The jump from there to population growth is not what one would expect—for this is a place where, according to opponents of Church teaching, duties to the environment obviously trump the rights of parents. Benedict’s tack here is to reject claims that population growth causes poverty, which he does ably, while calling for state policies that respect the centrality of marriage. What’s unclear, however, is what the argument is doing here—while mentioning nothing about the environmental implications of population or the clash of rights and duties? This is one of the paragraphs that most clearly shows the piecemeal construction of the document.

As is the turn to ethical business in the next paragraphs, 45 to 47. Benedict praises businesses in the “third sector,” standing between for-profit and non-profit companies: “they steer the system towards a clearer and more complete assumption of duties on the part of economic subjects.” And he calls for development programs in poorer countries, driven by international aid—while calling on international organizations to practise greater transparency. Note that it is here, in paragraph 47, that the word subsidiarity makes its first appearance. That’s a little late, for those who want to read the encyclical as primarily a full-throated defence of subsidiarity (though there is plenty more to come in the next chapter).

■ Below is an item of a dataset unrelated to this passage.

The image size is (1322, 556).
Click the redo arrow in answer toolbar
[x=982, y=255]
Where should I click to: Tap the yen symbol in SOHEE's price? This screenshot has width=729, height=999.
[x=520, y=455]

In the remaining paragraphs, the environment takes center stage. “Nature expresses a design of love and truth,” Benedict insists, returning to theme that had lain dormant for some while in the text. The argument switches back and forth between a demand for responsible stewardship and an attack on elevations of nature: “it is contrary to authentic development to view nature as something more important than the human person. This position leads to attitudes of neo-paganism or a new pantheism—human salvation cannot come from nature alone.”

And, with all this, paragraph 51 gives us a brilliant and biting statement of Catholic thinking:

It is contradictory to insist that future generations respect the natural environment when our educational systems and laws do not help them to respect themselves. The book of nature is one and indivisible: it takes in not only the environment but also life, sexuality, marriage, the family, social relations: in a word, integral human development.